### EXERCISE PROMPT:
Swap "Hangtags" for "Invoices" in the rows from the line with "Screen dimensions: 778x532" up to and including the line with "pyautogui.click(x=129, y=908)". Give back only those lines, with everything else left as it is.

### DATA LINES:
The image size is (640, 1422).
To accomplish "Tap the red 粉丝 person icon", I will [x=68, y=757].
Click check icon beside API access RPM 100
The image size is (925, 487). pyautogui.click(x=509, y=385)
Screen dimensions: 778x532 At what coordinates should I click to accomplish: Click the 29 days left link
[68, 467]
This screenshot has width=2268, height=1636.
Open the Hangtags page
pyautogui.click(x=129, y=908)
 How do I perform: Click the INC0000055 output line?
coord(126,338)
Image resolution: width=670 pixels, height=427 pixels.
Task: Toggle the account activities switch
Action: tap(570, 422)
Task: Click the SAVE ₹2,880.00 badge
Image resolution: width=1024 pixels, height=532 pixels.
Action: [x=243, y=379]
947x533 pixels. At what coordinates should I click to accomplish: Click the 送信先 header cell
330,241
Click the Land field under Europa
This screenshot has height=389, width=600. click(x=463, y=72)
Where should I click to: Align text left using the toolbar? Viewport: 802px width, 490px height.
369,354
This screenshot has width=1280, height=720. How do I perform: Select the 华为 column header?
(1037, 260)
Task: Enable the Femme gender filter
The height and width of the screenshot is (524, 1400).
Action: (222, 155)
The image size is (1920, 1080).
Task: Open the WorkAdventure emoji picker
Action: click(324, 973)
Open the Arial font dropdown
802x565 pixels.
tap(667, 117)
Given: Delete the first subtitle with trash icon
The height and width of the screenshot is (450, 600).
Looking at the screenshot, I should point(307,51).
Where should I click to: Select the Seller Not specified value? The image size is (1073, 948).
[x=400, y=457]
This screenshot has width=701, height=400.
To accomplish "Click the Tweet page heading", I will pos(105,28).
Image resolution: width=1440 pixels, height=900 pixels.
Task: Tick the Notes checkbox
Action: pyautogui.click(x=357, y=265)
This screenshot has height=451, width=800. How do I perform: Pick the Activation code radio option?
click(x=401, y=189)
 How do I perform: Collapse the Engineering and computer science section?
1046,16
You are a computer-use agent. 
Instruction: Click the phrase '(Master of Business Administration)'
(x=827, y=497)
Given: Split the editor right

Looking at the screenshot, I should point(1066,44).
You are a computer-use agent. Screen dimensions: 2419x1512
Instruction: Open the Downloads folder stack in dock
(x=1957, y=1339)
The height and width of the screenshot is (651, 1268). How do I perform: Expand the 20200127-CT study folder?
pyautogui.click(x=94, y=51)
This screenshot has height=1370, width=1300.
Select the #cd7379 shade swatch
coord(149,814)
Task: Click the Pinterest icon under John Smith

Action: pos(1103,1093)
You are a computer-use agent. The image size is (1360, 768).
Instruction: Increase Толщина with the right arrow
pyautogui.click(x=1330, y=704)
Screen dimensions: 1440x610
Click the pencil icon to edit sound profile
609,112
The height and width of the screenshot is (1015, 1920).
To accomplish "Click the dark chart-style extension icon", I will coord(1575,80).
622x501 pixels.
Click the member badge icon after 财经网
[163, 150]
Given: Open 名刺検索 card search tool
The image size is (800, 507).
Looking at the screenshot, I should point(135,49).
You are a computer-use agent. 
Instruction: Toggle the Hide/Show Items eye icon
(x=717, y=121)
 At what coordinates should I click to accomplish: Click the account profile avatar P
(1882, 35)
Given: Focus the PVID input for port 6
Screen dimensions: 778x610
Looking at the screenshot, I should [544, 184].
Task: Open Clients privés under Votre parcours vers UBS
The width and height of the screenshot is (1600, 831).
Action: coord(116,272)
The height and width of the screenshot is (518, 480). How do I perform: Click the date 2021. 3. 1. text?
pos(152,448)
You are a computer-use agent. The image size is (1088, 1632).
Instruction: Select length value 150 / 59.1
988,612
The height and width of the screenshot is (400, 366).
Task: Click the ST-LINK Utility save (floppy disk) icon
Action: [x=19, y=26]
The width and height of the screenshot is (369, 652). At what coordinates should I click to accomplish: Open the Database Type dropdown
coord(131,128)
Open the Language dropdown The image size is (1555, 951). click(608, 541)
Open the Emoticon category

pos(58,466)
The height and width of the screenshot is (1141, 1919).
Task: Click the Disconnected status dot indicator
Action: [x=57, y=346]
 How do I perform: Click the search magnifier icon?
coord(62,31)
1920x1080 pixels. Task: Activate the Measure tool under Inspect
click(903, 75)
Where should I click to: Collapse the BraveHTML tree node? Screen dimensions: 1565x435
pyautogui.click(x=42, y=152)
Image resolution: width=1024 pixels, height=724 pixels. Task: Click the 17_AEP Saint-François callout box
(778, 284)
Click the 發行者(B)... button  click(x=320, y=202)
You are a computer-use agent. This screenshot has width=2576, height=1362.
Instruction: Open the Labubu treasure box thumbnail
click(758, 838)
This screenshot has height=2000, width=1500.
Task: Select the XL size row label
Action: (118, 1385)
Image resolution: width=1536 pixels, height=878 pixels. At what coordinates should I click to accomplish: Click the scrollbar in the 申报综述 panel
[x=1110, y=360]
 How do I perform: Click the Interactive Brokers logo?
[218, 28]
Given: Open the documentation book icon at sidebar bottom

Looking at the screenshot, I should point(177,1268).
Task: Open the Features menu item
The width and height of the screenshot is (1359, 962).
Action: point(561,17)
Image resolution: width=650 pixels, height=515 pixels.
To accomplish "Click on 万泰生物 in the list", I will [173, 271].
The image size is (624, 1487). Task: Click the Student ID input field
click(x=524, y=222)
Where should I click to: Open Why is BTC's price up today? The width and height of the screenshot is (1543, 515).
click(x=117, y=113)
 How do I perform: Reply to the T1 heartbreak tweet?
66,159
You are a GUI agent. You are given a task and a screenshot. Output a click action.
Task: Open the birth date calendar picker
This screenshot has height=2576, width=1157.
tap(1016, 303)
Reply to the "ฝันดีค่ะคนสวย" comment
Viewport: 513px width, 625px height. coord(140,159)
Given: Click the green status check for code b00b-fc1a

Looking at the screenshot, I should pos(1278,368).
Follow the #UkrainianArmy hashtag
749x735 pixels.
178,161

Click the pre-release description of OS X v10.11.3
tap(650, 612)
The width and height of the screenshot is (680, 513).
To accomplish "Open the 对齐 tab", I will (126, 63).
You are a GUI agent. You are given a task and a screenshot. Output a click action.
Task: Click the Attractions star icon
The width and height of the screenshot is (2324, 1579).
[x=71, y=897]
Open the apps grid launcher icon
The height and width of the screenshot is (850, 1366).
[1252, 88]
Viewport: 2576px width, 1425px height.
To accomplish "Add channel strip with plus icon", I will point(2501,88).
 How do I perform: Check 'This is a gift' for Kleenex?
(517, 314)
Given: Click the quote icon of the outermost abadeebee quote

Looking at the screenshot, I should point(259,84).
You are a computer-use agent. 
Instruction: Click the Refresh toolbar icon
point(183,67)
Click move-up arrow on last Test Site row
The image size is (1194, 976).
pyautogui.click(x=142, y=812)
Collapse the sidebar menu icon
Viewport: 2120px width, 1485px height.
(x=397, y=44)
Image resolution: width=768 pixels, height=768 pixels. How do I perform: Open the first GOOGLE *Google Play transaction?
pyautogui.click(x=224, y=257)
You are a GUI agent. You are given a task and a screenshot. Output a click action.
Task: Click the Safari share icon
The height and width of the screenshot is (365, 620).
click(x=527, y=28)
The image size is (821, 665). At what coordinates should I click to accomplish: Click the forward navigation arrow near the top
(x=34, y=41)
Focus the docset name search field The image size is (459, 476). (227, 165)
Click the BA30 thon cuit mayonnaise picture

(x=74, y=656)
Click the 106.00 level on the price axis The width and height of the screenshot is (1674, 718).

### RESPONSE BELOW:
Screen dimensions: 778x532 At what coordinates should I click to accomplish: Click the 29 days left link
[68, 467]
This screenshot has width=2268, height=1636.
Open the Invoices page
pyautogui.click(x=129, y=908)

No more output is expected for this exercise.